### [Listed records]
╔══

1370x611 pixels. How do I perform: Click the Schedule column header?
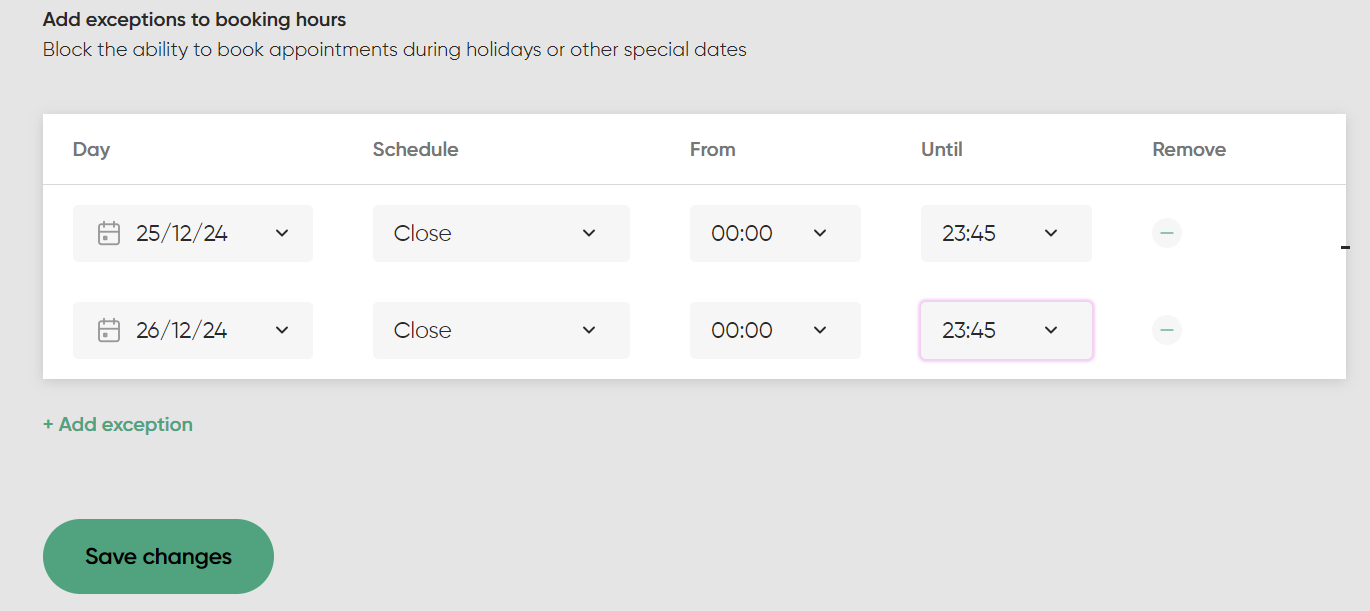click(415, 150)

╚══
╔══

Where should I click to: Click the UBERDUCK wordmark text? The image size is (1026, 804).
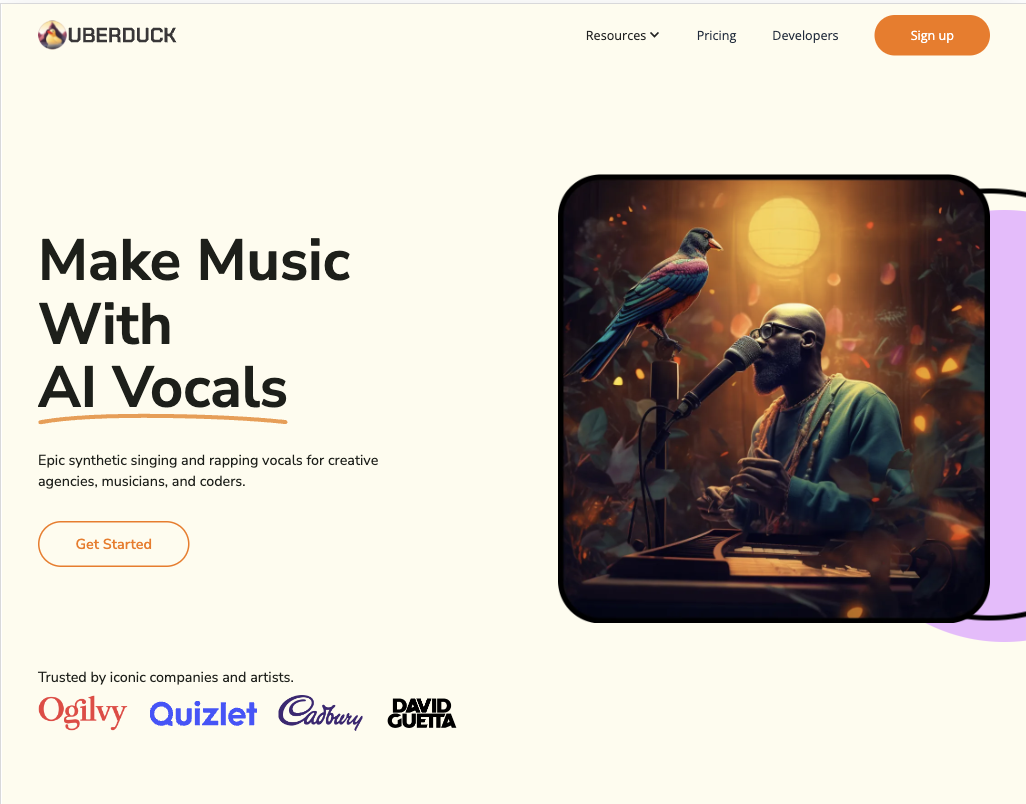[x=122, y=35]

╚══
╔══

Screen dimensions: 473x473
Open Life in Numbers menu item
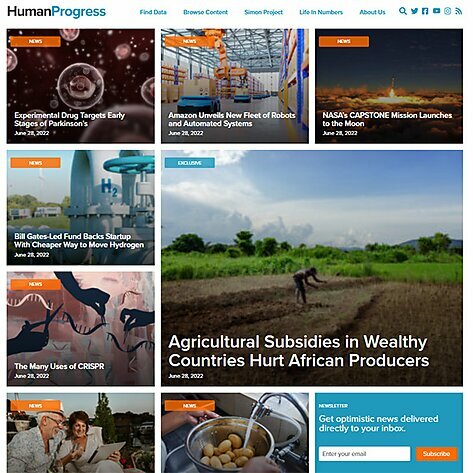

╚══

### [Work instructions]
Quote the listing above, but only from the line that shows "Screen dimensions: 473x473" through the line that shows "Open Life in Numbers menu item".

### [Answer for this exercise]
Screen dimensions: 473x473
Open Life in Numbers menu item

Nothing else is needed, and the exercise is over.